Antti Koskela氏
フィンランドを拠点とするWithSecureは現地時間5月28日、同社年次カンファレンス「SPHERE24」をヘルシンキで開幕した。
まず、同社で暫定最高経営責任者(CEO)を務めるAntti Koskela氏が登壇してあいさつを述べ、今回の来場者数は700人で、70社を代表する記者やアナリストが参加していることを明らかにした。
技術が推進する現在の世界は、サイバーセキュリティの専門家が約束していることとは異なり、より脆弱(ぜいじゃく)になっているのは周知の事実だとKoskela氏。さらに、世界経済フォーラムでも指摘されているように(下図)、ある種の組織は、デジタルにおける自信を失いつつある。
「中堅・中小企業は、取り残されている」と同氏は述べ、「そのような企業に向けたサイバーセキュリティプレイブックは機能していない」と続ける。それらプレイブックはエンタープライズ企業に向けたものだからだという。
サイバー犯罪者は、標的とする企業を規模で区別することはない。大手企業は、重要な情報を持っているが、サプライチェーンともつながっている。犯罪者が区別するのは、必要とするものを持っているがどうかだ。
中堅・中小企業には実現可能で価格的に手を出せる選択肢はないという。例えば、自社の攻撃対象領域を理解するとなっても圧倒されてしまう。これは、リソースが不足しているためだとKoskela氏は指摘する。
新しいプレイブックは、どのようなセキュリティ上の結果を見たいかというところから始まるという。そこから、その達成に向けてどうすればよいかを考える。大勢のサイバーセキュリティ専門家に助言を求めると、「レジリエンシー」「顧客信頼性とコンプライアンス」「効率」という回答が得られたという。
大企業市場のプレイブックを支えているのは優れた防御と検知戦略だが、今日のデジタル世界をアイデンティティーセキュリティで開く必要があるという。受け身の姿勢では不十分で、積極的であることが求められる。攻撃者が自社のデジタルな空間をどう理解しているか、そして、どのように攻撃したいと考えているかを知る必要があり、自社の弱みも理解する必要がある。

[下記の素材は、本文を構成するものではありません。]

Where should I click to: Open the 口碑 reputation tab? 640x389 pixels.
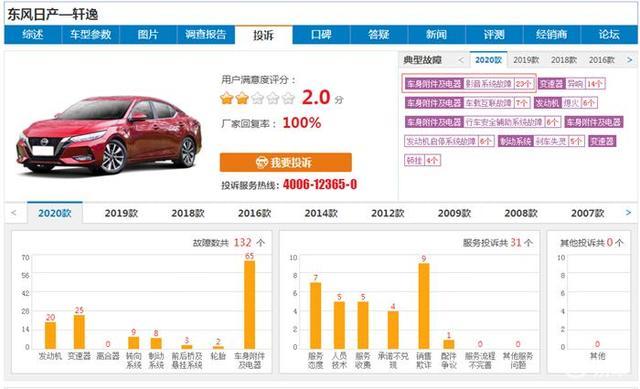point(321,35)
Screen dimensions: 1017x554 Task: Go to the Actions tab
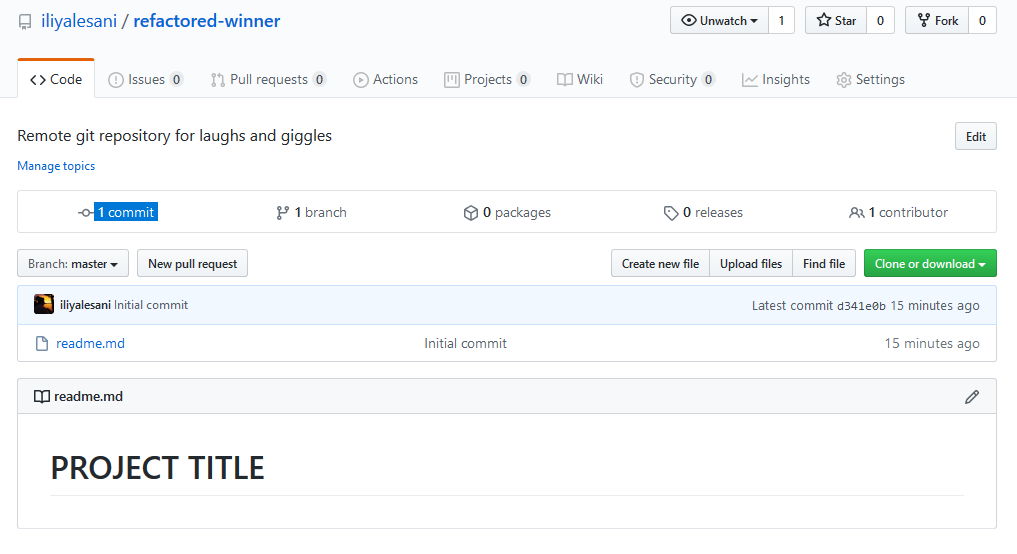(x=385, y=79)
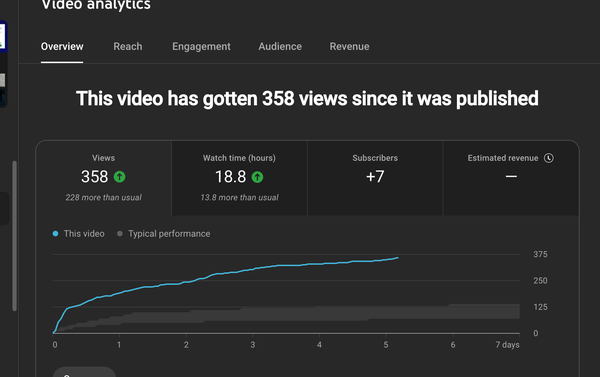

このようなことから、新しいプレイブックでカギとなるのは、エクスポージャー管理だという。しかし、理解には困難が伴う。「SPHERE23」で話をした「コ・セキュリティ」アプローチこそが、デジタルの信頼性が抱える問題を解決する方法だという。
同氏は最後に製品について触れ、製品は使いやすいものでなければならず、生産性を上げなければならないとする。そして、セキュリティの最低水準とのギャップを埋める必要がある。「私たちにとってはセキュリティコストが一番の課題」(Koskela氏)
パートナーと一緒に優れたサイバーセキュリティをもたらし、中堅・中小規模の企業に向けてサイバーセキュリティを民主化したいという希望があるという。
WithSecureは、戦略を新しくして「アウトカムベース」にしており、「Elements Cloud」は、生成AIを有能なソフトウェア製品と人間が持つ専門性をモジュラー形式の機能に組み込んでいる。
新しいセキュリティプレイブック向け大規模言語モデル(LLM)を投入する。また、エクスポージャー管理を中堅・中小企業のニーズに合わせた形で発表する。これにより、攻撃対象領域を理解でき、優先順位を付けて対応することができる。
人間の自信を取り戻すため、エンドポイント検知と対応の機能まで及ぶ一連の「Co-Securityサービス」をElement Cloudで提供する。そして、AIアシスタント「WithSecure Luminen」を提供する。
中堅・中小企業向けの新しいプレイブックのために新しいElements Cloudを提供できるとKoskela氏は結んだ。